_Text provided:_
━━━━━━━━━━━━━━━━━━━━━━━━━━━━━━

The loss calculation block operates as follows: First, a simple ESN network is created using the current matrix, ESN parameters, and the input time series data. This ESN generates a predicted time series, which is then compared with the target using the loss. The resulting error value is used in the backpropagation process to update the matrix.

This optimization process continues iteratively until the specified number of epochs is completed. In each iteration, the matrix is updated based on the backpropagated error gradients. At the conclusion of all epochs, we obtain the final optimized matrix that yields the best performance.

In this method, both topology and weights evolve during the optimization process. Through backpropagation, weights are continuously modified. Topology changes occur when a zero weight becomes non-zero during this process, representing the addition of new edges to the reservoir topology. Conversely, when non-zero weights are reduced to zero, it signifies the removal of existing edges. Algorithm 1 and Fig. 2 illustrates the complete optimization process of the reservoir matrix.

figure a

Algorithm 1. Supervised method.

Fig. 2
figure 2

Flowchart of the reservoir matrix (W) optimization process. The process starts with matrix initialization and enters an iterative loop where a calculation block (shown in blue) processes the W matrix, time series data, and ESN parameters to compute NRMSE.

As mentioned earlier, connection weights can either increase or decrease during the training process, and we have provided an example to demonstrate this behavior. Figure 3 presents two reservoir matrices showing both Initial Matrix (left) and Final Matrix (right) states of the reservoir. In this example, two edges (from node 4 to node 0 and from node 3 to node 0) were eliminated when their weights reached zero during the training process, shown as red dotted lines in the Final Matrix. While no new edges emerged during this optimization, we observe significant changes in existing edge weights, such as the self-loop weights at nodes 1, 0, 3, and 4, which demonstrate how the optimization process adjusts the network’s connectivity strengths to improve performance. For clarity and better visualization purposes, this example uses a simplified reservoir with a small number of nodes, though real-world implementations typically involve larger networks with more complex connectivity patterns.

━━━━━━━━━━━━━━━━━━━━━━━━━━━━━━

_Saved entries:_
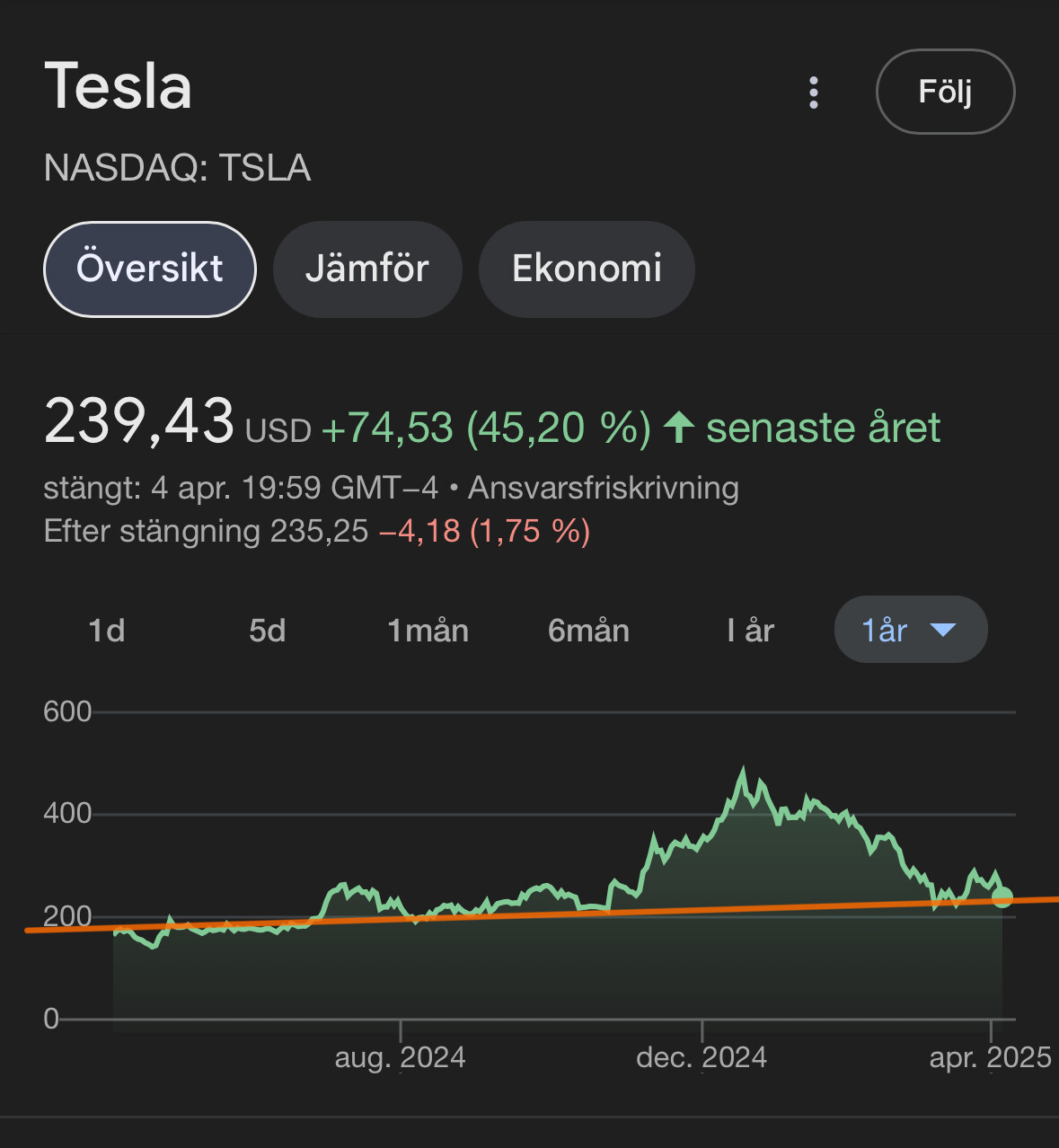Click the aug. 2024 axis label
This screenshot has width=1059, height=1148.
(x=401, y=1057)
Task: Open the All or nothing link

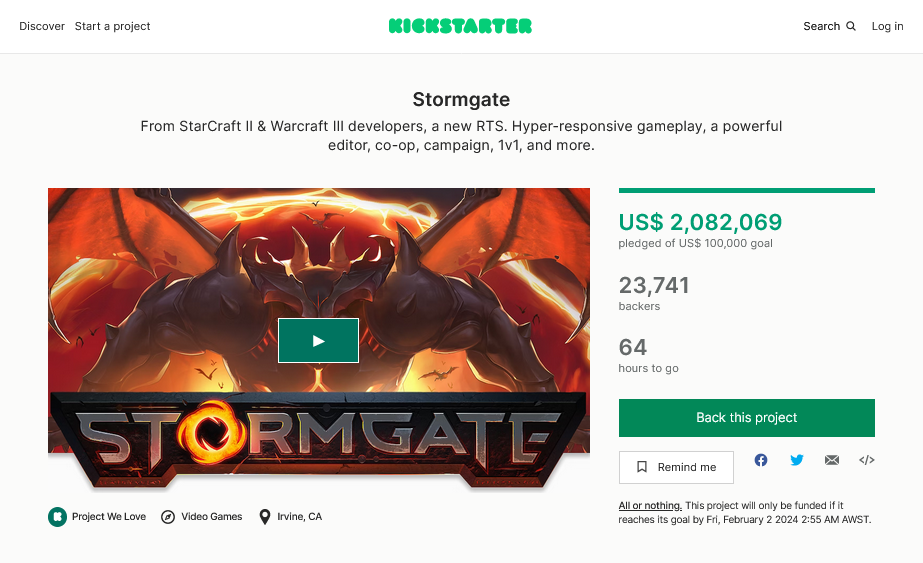Action: pos(650,506)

━━━━━━━━━━━━━━━━━━━━━━━━━━━━━━

_What is asked:_
Using the passage on reservoir matrix optimization, answer the following:
(a) What change in weights signifies the removal of existing edges?
(b) In the Figure 3 example, which two edges were eliminated?
(c) In the flowchart, what does the calculation block compute?

_Exercise response:_
(a) Non-zero weights being reduced to zero.
(b) The edge from node 4 to node 0 and the edge from node 3 to node 0.
(c) NRMSE.